Windham Players focus on community, as well as theater
By Melanie Savage - Staff Writer
Windham - posted Wed., Jan. 16, 2013
A group of students sat in the darkened auditorium at Windham High School. There was a feeling of camaraderie in the room, with students alternately chatting quietly or watching the activity on the stage. By late afternoon on Jan. 9, the third and final day of auditions for this year’s spring Windham Players production, the students were mostly from Windham. But the final production of “A Very Potter Musical,” scheduled to run in late April/early May, will feature a much more heterogeneous crowd.
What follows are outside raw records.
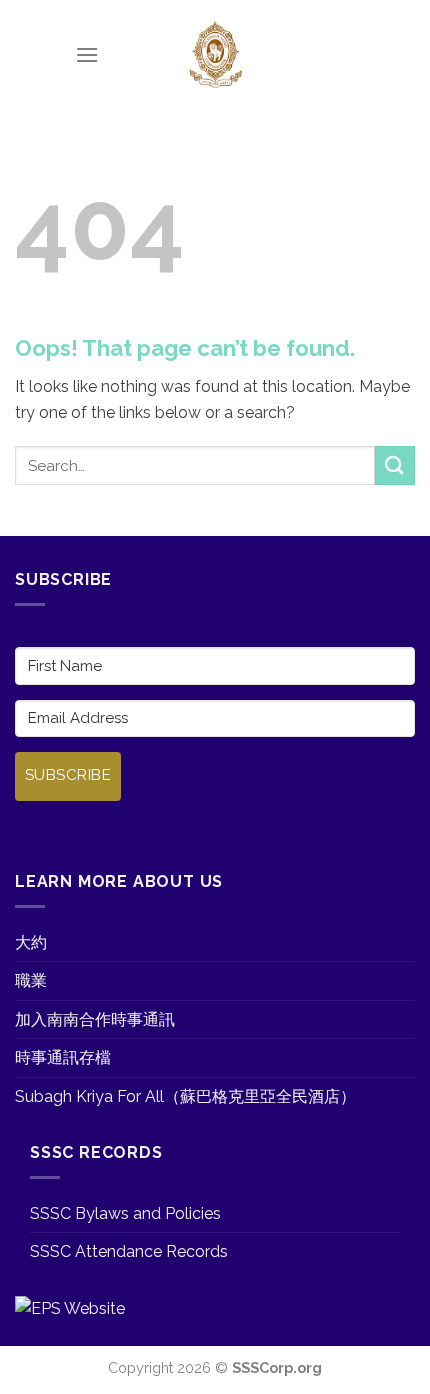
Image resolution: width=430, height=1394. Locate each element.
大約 (31, 942)
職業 (31, 980)
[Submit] (395, 465)
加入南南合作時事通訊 (95, 1019)
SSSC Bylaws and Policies (125, 1213)
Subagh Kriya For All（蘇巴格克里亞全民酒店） (185, 1096)
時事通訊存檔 (63, 1057)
Auditions brought in more than 30 people from 11 different schools, according to Vincent Iovine, a Windham High School English teacher and the Windham Players director.
Iovine, who holds dual graduate degrees in both speech/drama and teaching, took over the school drama program eight years ago and immediately decided to draw in performers from outside the school. He wanted to encourage collaboration between the school and the community. “And essentially, to let people know what a tremendous resource we have here,” said Iovine. “These are great kids we have here.”
Over the years, productions have included performers as young as 4 and as old as 72 years old, and from schools all over the surrounding area. “It’s really a pleasure to see how the younger kids and the older kids work together,” said Iovine.
Productions also draw talent from local universities. This year’s auditions drew Eastern Connecticut State University students, including Rachel, a Columbia resident, who auditioned on Jan. 9. Iovine was blown away by both her dramatic and musical auditions, and immediately invited her to become part of a cabaret performance scheduled for later in the year. It was Rachel’s first time auditioning for Windham Players.
“I love Harry Potter, and I’ve been wanting to try something new,” she said. Rachel performed in musicals as a student in middle school but lost interest during her high school years. “I remember loving to act and sing,” she said. She decided to stop in at the Windham Players audition after hearing about them on the radio. Rachel was nervous before heading onstage, “but as soon as I start, the nervousness goes away,” she said.
Iovine wasn’t sure yet how Rachel would be cast. “We had seven or eight very strong voices,” he said. After three days of auditions, the plan was to assemble at local coffee shop Cafemantic and hash out casting decisions. Included in the decisions would be Laurene Palmer, a special education teacher at Windham who has been involved in productions for more than 10 years, and officers of the Windham Players, who this year happen to be all seniors at the school. Jesse Dunnack, Rikki Arkin and Faye Stoloff would not only help to cast, but would assume non-acting roles in the production.
Along with the other senior members of the Players, Windham senior Michael Paulhus will be greatly missed after graduating this spring. Paulhus got involved in lighting and sound when he was in the seventh grade. “My sister was involved and I kind of got dragged in,” he said. Paulhus plans to attend college in either Vermont or Boston next year, and is currently training Brett Ellis, a Windham freshman, to take over his role in the control room. “I don’t mind saying that [Paulhus has] traveled way beyond me in terms of the technical stuff,” said Iovine.
The Windham Players production of “A Very Potter Musical,” featuring characters from the popular “Harry Potter” series, will play May 2, 3, 4 and 5. Weekday and Saturday performances are 7 p.m., with a Sunday matinee scheduled for 2 p.m.